O Agente Secreto não existiria da mesma forma se Kleber Mendonça Filho não tivesse feito todos os trabalhos que dirigiu anteriormente – em especial, Retratos Fantasmas (meu favorito de sua filmografia). Se hoje ele é capaz de realizar um filme que crie uma atmosfera tão particular a partir da ambientação específica de Recife, construindo uma “mística” em torno da cidade que vem do carinho que nutre por sua História (geral e pessoal) e das memórias de cada canto, pessoa e cinema de rua que visitou no passado, é porque o lindo documentário de 2023 certamente o preparou ao aperfeiçoar seu modo de olhar para a própria terra natal e para as lembranças que guarda desta. E se O Agente Secreto é a obra de ficção mais madura da carreira de Kleber – e acredito que seja mesmo –, isso é fruto de um refinamento artístico/autoral de anos, que percorreu todos os seus longas anteriores até culminar aqui.

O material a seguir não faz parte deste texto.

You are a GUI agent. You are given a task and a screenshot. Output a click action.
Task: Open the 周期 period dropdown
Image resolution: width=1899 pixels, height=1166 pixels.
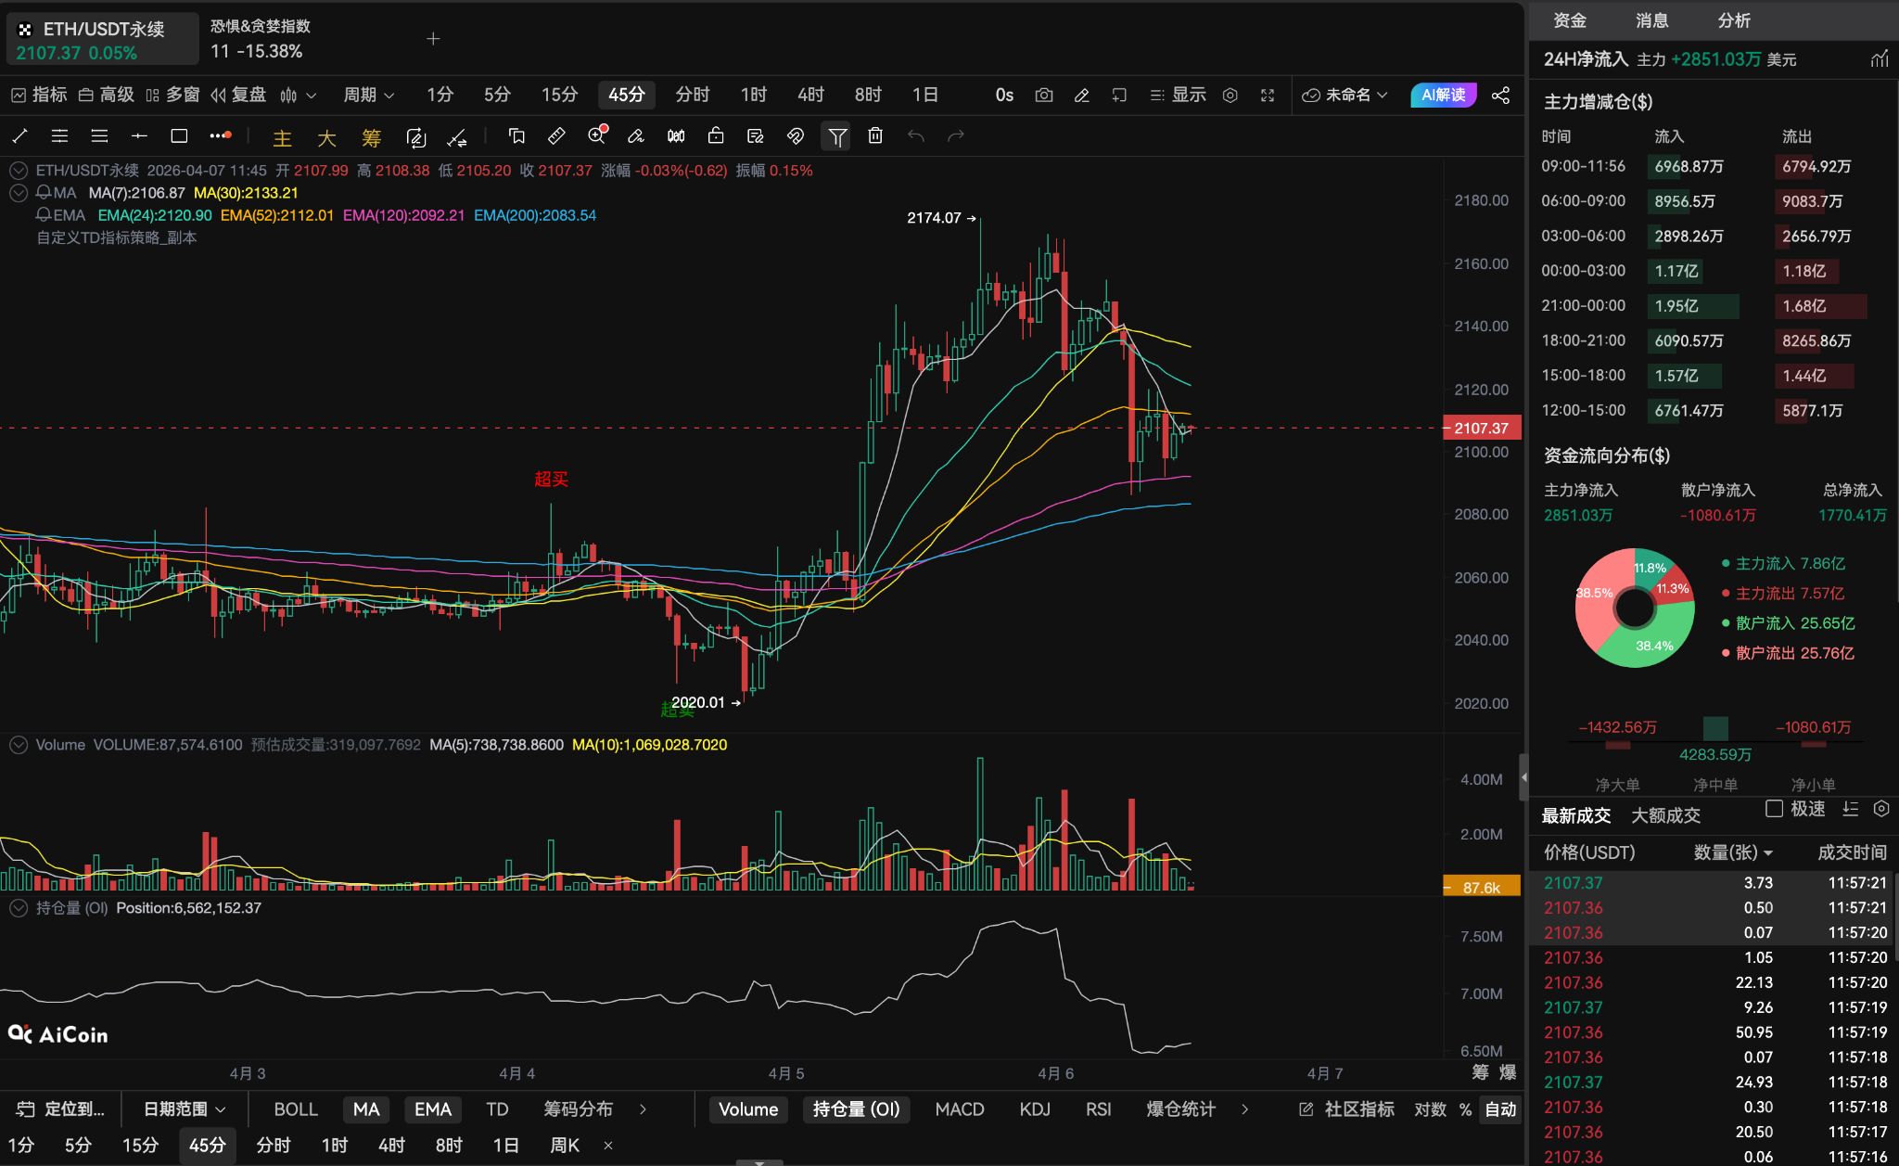point(368,94)
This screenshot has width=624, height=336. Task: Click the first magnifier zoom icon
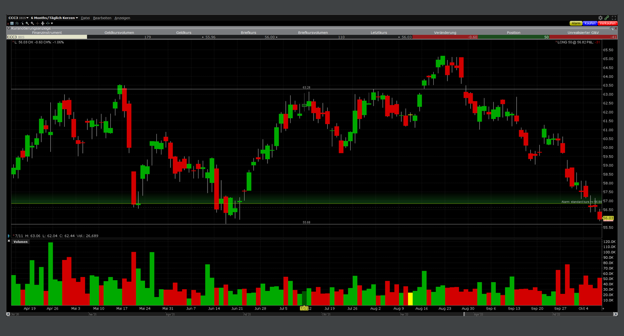[x=27, y=23]
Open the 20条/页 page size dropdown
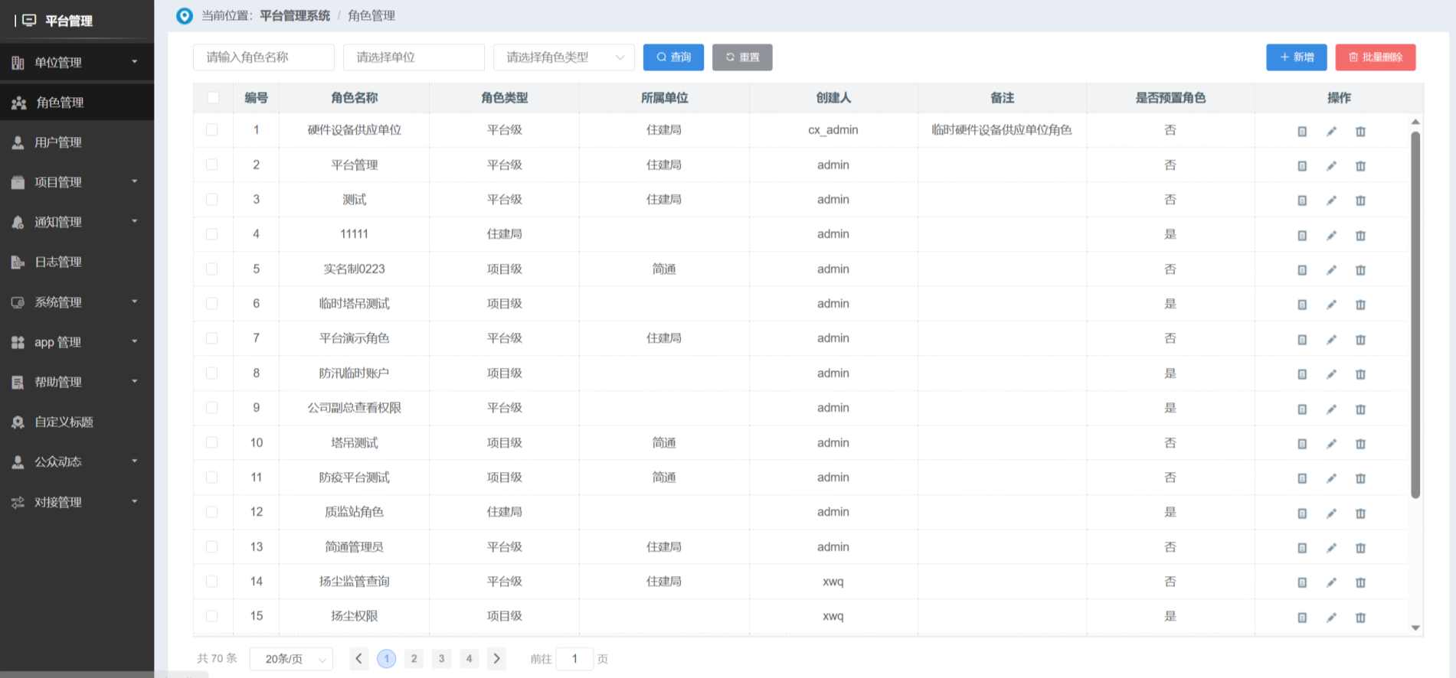 (291, 659)
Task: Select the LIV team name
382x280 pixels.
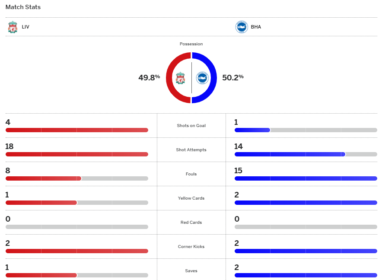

E olha que nem sou fã incondicional da obra de Kleber. Embora tenha colocado seu trabalho anterior no topo da minha lista dos melhores filmes de 2023, considero a filmografia pregressa do recifense um tanto irregular: quando cria narrativas centradas em um(a) único(a) personagem (como em Aquarius e, de certa forma, no próprio Retratos Fantasmas), Kleber tende a alcançar melhores resultados, já que delimita bem as ideias que pretende elaborar a partir das particularidades dos protagonistas; quando desenvolve tramas espalhadas em vários núcleos de diversos personagens (como em O Som ao Redor e Bacurau), as coisas saem um pouco de controle. Pois talvez o fato de O Agente Secreto se encaixar no primeiro grupo ajude a explicar por que é um dos melhores de sua carreira.
Ambientado em 1977, quando a ditadura militar era comandada por Ernesto Geisel (e num período que os letreiros iniciais descrevem como uma época “de muita pirraça”, já ditando um tom meio irreverente que permeará o filme e os personagens nas próximas duas horas e meia), o roteiro do próprio Kleber acompanha Marcelo, um pesquisador de tecnologia quarentão que, após anos afastado, retorna a Recife com uma identidade falsa (por motivos que depois descobriremos) e com dois objetivos: 1) reaproximar-se do filho e 2) respirar um pouco depois da morte da esposa Fátima. Amparado por um grupo de “refugiados” (que não gostam de se identificar assim), Marcelo aos poucos descobre, no entanto, que a paz que procura está sob ameaça, já que dois assassinos profissionais vêm à cidade encarregados de matá-lo – e por razões que manterei temporariamente em segredo a fim de evitar spoilers (quando tiver de entrar em detalhes, avisarei antes).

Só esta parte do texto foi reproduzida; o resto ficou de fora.